Required Qualifications
  • Must reside in the state of Indiana.
  • 1 year of experience in care management or care coordination, LTSS or Utilization Management authorization processes within managed care
  • Minimum of 2 years healthcare-related experience
  • Strong critical thinking and problem-solving skills to assess documentation and identify discrepancies.
  • Ability to communicate professionally and effectively with providers, members, and internal stakeholders.
  • Attention to detail with the ability to follow structured workflows and ensure compliance.
  • Experience working with diverse populations and managing sensitive healthcare information.
  • Ability to work independently and collaboratively within a fast-paced environment
Preferred Qualifications
  • Associates Degree in a healthcare-related field
  • Experience working in Managed Care Organizations (MCOs), Medicaid, or Medicare.
  • Familiarity with CMS regulations, HCBS waivers, and LTSS services.
  • 1+ years of experience working with vulnerable populations and the assessment and provision of LTSS services.
  • Experience in medical authorizations, prior authorizations, or UM processes
Additional Information
  • Workstyle: Remote but may vary due to occasional onsite work at the Humana Healthy Horizons office in Indiana.
  • Travel: Up to 10% travel in the state of Indiana to Humana locations.
  • Core Workdays & Hours: Monday – Friday; 8:00am – 5:00pm Eastern
Work from Home Guidance
  • To Ensure Home Or Hybrid Home/Office Associates’ Ability To Work Effectively, The Self-provided Internet Service Of Home Or Hybrid Home/Office Associates Must Meet The Following Criteria: At minimum, a download speed of 25 Mbps and an upload speed of 10 Mbps is recommended; wireless, wired cable or DSL connection is suggested.
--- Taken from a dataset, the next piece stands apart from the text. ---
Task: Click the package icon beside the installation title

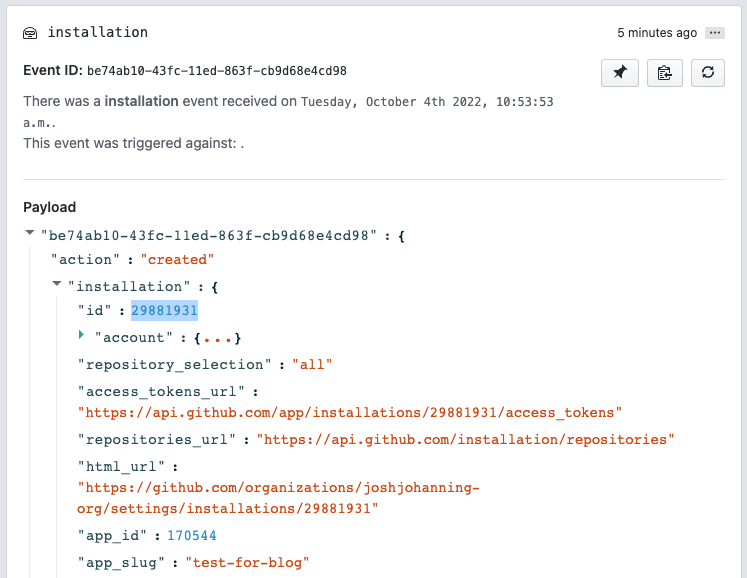Action: 31,33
Satellite, cellular and microwave connection can be used only if approved by leadership.
  • Humana will provide Home or Hybrid Home/Office associates with telephone equipment appropriate to meet the business requirements for their position/job.
  • Work from a dedicated space lacking ongoing interruptions to protect member PHI / HIPAA information.
Role and Compliance

This role is part of Humana's Driver Safety program and requires a valid state driver\'s license, proof of personal vehicle liability insurance with at least $100,000/$300,000/$100,000 limits, and access to a reliable vehicle. It is considered patient facing and is part of Humana at Home's Tuberculosis (TB) screening program. If selected for this role, you will be required to be screened for TB.

Interview Process

As part of our hiring process, we will use Modern Hire screening technology. You will respond via text, video, or voice technologies. If selected for a screen, you may receive an email invitation to participate. The screen is expected to take about 15 to 30 minutes, and your response will be reviewed to determine next steps. Travel to Humana offices for training or meetings may be required occasionally.

Compensation and Benefits

Scheduled Weekly Hours: 40

Pay Range: $40,000 - $52,300 per year (base pay, 40 hours/week). The actual base pay may vary by location and experience.
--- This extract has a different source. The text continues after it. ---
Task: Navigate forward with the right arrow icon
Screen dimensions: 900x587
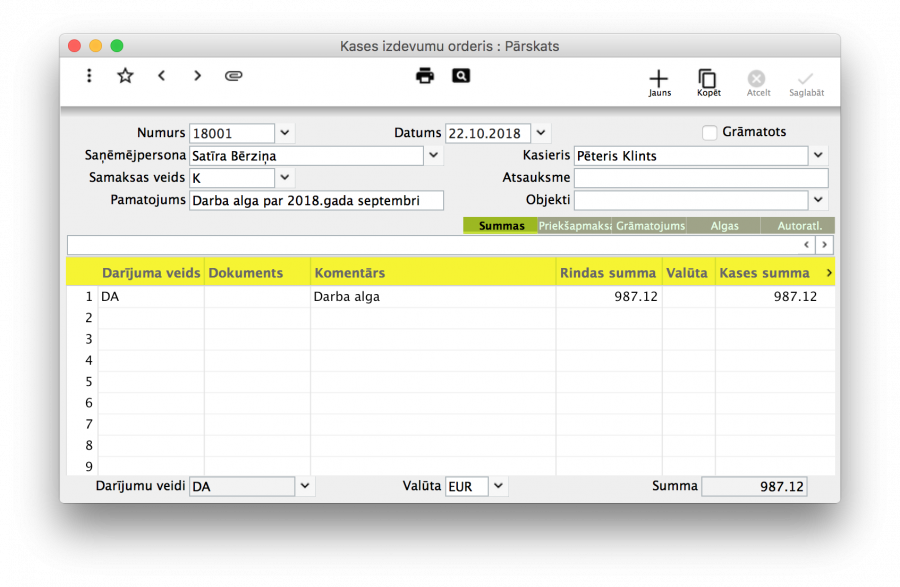Action: (x=197, y=75)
Description Of Benefits: Humana offers medical, dental, and vision benefits, 401(k) retirement plan, paid time off, holidays, volunteer time off, parental and caregiver leave, disability and life insurance, and other opportunities.

About Us

Humana Inc. (NYSE: HUM) is committed to putting health first – for our teammates, our customers and our company. Through our Humana insurance services and CenterWell healthcare services, we deliver care and service when needed, serving Medicare, Medicaid, families, individuals, and communities.

Equal Opportunity Employer

Humana does not discriminate against any employee or applicant for employment because of race, color, religion, sex, sexual orientation, gender identity, national origin, age, marital status, genetic information, disability or protected veteran status. Humana also takes affirmative action to employ and advance individuals with disability or protected veteran status, in compliance with applicable laws.